Requirement
For the entries below, the result should be an exact transcription of the lines from the one with "Remove the userName" up to and including the one with "Click the code", and only those.

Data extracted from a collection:
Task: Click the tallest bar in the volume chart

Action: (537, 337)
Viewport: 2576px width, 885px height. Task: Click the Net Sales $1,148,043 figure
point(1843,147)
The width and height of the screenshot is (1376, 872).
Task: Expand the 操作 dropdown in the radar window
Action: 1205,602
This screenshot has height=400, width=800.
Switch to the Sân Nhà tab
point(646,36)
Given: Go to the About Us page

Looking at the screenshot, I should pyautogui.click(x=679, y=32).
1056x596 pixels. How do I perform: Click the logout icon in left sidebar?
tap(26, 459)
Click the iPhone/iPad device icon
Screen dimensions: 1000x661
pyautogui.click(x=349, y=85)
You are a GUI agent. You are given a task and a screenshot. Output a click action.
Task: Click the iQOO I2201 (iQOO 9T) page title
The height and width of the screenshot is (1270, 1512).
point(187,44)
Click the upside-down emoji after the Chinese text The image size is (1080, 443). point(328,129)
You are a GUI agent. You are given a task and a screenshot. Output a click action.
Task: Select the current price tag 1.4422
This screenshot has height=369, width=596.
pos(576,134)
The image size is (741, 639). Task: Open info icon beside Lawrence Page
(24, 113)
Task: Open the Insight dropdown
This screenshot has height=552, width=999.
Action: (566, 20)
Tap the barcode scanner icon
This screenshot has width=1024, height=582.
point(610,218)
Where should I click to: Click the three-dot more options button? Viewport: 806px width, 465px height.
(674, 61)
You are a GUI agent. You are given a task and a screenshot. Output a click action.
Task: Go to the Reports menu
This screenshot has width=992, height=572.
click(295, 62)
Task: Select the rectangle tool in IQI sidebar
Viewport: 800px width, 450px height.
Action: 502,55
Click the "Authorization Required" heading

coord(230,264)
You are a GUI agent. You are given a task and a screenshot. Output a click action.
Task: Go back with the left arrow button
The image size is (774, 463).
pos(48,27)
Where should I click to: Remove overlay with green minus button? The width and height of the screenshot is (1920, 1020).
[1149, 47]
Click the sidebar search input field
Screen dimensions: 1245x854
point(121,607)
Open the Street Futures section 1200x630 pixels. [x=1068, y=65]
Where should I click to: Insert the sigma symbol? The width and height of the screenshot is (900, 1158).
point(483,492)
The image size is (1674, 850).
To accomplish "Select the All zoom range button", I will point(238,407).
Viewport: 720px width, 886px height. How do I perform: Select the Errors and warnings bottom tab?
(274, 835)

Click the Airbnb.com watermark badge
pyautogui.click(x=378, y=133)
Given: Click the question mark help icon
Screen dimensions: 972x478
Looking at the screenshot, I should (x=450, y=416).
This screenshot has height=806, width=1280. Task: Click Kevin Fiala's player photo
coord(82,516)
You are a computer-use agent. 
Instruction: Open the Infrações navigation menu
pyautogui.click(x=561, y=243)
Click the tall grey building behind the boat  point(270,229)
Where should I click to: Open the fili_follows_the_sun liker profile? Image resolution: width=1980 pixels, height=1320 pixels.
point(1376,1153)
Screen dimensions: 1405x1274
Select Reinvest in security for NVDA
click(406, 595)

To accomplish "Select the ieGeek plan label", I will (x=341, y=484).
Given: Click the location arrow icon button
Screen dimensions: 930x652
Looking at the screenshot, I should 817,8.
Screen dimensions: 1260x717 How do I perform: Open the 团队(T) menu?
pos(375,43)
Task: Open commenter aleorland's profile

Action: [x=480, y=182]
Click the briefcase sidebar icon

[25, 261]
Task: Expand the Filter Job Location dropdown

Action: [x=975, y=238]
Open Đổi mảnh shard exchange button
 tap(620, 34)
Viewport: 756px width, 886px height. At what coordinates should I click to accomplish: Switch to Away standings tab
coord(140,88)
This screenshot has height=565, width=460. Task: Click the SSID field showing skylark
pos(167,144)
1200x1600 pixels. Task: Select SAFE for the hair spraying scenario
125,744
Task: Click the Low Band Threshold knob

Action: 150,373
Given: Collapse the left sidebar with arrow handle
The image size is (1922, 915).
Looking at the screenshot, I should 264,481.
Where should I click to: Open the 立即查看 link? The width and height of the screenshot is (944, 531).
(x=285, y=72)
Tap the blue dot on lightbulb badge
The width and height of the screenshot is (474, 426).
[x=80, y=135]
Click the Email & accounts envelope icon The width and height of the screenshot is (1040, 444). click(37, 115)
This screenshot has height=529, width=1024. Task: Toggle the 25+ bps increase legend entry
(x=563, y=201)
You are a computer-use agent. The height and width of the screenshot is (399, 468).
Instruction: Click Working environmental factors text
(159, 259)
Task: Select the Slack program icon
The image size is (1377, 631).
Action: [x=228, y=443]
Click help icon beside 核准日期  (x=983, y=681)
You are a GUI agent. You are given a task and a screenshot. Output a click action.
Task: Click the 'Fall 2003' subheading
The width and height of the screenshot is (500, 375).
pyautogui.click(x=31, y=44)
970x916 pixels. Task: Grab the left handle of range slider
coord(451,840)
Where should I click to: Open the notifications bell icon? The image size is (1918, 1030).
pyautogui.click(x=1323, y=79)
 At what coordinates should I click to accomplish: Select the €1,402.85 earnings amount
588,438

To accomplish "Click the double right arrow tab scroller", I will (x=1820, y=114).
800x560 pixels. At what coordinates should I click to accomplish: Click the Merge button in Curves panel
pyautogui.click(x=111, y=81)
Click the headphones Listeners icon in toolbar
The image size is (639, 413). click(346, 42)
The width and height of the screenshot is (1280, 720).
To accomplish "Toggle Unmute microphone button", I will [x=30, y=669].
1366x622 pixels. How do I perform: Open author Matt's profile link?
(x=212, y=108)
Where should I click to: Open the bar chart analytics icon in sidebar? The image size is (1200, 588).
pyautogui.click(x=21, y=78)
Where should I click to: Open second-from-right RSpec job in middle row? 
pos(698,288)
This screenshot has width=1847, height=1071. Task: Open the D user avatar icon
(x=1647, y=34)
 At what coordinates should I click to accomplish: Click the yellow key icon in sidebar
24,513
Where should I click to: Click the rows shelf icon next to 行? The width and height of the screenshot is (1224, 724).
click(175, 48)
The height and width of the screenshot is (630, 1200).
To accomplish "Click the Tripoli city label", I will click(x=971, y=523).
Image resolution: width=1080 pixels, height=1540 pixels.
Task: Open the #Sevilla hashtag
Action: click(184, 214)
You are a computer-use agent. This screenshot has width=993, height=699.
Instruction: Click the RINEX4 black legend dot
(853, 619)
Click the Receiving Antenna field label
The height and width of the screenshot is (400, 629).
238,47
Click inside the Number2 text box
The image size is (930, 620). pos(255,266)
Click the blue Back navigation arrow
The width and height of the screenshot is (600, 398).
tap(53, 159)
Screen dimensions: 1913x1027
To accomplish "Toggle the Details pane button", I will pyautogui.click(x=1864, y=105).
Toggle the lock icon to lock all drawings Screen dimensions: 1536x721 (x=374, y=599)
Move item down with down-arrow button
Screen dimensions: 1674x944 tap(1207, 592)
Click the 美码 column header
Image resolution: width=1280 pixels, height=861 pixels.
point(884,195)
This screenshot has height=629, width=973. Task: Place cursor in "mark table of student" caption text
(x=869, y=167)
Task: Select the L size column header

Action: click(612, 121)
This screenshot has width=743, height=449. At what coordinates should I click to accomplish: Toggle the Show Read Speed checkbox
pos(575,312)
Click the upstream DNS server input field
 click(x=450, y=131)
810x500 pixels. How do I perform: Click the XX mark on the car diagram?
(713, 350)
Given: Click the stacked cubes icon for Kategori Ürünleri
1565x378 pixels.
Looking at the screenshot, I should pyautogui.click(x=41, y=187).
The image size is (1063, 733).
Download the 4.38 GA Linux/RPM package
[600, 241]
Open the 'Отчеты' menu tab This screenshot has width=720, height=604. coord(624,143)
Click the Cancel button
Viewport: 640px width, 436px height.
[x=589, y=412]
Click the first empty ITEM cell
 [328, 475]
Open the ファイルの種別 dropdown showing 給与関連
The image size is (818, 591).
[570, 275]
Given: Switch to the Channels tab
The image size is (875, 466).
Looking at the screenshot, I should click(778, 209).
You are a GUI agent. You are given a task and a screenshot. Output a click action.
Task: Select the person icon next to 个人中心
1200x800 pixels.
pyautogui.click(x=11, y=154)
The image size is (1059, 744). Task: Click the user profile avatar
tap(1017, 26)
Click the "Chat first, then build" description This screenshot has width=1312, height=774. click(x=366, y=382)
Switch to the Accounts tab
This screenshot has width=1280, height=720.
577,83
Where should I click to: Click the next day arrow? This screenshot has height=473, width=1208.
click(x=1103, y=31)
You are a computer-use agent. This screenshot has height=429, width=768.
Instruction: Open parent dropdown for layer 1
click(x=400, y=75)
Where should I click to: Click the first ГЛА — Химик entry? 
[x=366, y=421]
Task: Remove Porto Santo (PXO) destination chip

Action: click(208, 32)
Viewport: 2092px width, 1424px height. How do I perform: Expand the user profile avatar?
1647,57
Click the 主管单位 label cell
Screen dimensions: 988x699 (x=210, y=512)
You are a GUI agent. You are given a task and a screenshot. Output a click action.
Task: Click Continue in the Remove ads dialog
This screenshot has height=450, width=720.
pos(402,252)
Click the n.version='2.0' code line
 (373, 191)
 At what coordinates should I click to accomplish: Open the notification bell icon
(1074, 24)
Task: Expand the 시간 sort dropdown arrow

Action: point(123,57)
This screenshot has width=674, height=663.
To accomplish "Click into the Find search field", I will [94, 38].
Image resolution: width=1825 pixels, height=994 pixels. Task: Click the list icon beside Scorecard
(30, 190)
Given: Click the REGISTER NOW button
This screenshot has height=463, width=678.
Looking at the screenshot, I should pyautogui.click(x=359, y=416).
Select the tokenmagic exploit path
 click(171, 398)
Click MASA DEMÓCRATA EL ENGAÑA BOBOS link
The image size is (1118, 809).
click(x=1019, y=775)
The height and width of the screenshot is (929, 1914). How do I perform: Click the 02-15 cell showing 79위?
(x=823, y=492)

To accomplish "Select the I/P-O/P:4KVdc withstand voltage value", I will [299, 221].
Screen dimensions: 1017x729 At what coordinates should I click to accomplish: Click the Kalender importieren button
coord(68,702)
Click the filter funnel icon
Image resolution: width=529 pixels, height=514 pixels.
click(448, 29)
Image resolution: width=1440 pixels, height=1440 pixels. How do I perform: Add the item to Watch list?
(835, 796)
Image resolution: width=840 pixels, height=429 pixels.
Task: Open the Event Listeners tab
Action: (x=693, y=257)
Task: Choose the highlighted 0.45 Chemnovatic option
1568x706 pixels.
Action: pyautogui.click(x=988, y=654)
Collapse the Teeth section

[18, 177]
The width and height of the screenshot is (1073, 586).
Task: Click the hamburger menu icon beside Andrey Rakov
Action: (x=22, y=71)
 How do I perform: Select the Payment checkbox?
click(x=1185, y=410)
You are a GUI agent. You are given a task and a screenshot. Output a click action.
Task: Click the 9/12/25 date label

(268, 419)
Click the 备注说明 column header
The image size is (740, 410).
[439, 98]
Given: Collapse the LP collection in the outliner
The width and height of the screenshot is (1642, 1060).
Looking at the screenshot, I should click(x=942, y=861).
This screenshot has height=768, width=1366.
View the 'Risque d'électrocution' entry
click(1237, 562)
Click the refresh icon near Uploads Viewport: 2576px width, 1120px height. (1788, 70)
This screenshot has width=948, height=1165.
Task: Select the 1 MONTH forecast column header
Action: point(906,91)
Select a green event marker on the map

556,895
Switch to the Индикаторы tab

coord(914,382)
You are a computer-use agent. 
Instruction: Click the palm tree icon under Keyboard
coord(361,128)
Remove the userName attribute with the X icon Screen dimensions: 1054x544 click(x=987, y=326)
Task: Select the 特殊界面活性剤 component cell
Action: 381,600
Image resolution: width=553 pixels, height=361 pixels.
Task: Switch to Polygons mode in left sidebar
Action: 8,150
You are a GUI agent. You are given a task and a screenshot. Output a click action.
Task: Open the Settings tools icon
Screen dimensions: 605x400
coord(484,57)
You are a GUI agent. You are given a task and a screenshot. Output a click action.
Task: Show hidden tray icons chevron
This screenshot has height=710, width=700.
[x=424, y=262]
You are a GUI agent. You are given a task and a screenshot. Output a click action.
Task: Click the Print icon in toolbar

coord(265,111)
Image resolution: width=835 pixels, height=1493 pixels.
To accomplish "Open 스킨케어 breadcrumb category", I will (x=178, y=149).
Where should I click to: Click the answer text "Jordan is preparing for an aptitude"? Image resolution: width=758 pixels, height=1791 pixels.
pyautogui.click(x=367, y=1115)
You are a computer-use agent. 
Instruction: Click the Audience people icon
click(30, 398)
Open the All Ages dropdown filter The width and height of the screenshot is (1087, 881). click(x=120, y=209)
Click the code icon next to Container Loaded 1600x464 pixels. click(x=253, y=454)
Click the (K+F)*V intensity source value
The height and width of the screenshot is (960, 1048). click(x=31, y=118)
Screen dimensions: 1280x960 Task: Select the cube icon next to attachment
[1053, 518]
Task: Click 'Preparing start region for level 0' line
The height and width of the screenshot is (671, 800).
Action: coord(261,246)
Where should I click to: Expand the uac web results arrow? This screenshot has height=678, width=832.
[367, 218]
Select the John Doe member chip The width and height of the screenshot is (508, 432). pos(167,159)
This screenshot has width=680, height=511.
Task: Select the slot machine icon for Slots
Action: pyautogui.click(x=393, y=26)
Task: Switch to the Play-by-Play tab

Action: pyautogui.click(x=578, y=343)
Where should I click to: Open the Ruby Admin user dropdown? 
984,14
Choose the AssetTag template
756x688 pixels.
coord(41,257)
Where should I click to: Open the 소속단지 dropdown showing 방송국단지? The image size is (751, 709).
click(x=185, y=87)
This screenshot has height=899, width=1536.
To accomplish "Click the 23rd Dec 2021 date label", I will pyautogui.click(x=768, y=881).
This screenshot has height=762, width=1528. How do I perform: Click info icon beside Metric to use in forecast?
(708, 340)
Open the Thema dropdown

Output of the task
Remove the userName attribute with the X icon Screen dimensions: 1054x544 click(x=987, y=326)
Task: Select the 特殊界面活性剤 component cell
Action: 381,600
Image resolution: width=553 pixels, height=361 pixels.
Task: Switch to Polygons mode in left sidebar
Action: 8,150
You are a GUI agent. You are given a task and a screenshot. Output a click action.
Task: Open the Settings tools icon
Screen dimensions: 605x400
coord(484,57)
You are a GUI agent. You are given a task and a screenshot. Output a click action.
Task: Show hidden tray icons chevron
This screenshot has height=710, width=700.
[x=424, y=262]
You are a GUI agent. You are given a task and a screenshot. Output a click action.
Task: Click the Print icon in toolbar

coord(265,111)
Image resolution: width=835 pixels, height=1493 pixels.
To accomplish "Open 스킨케어 breadcrumb category", I will (x=178, y=149).
Where should I click to: Click the answer text "Jordan is preparing for an aptitude"? Image resolution: width=758 pixels, height=1791 pixels.
pyautogui.click(x=367, y=1115)
You are a computer-use agent. 
Instruction: Click the Audience people icon
click(30, 398)
Open the All Ages dropdown filter The width and height of the screenshot is (1087, 881). click(x=120, y=209)
Click the code icon next to Container Loaded 1600x464 pixels. click(x=253, y=454)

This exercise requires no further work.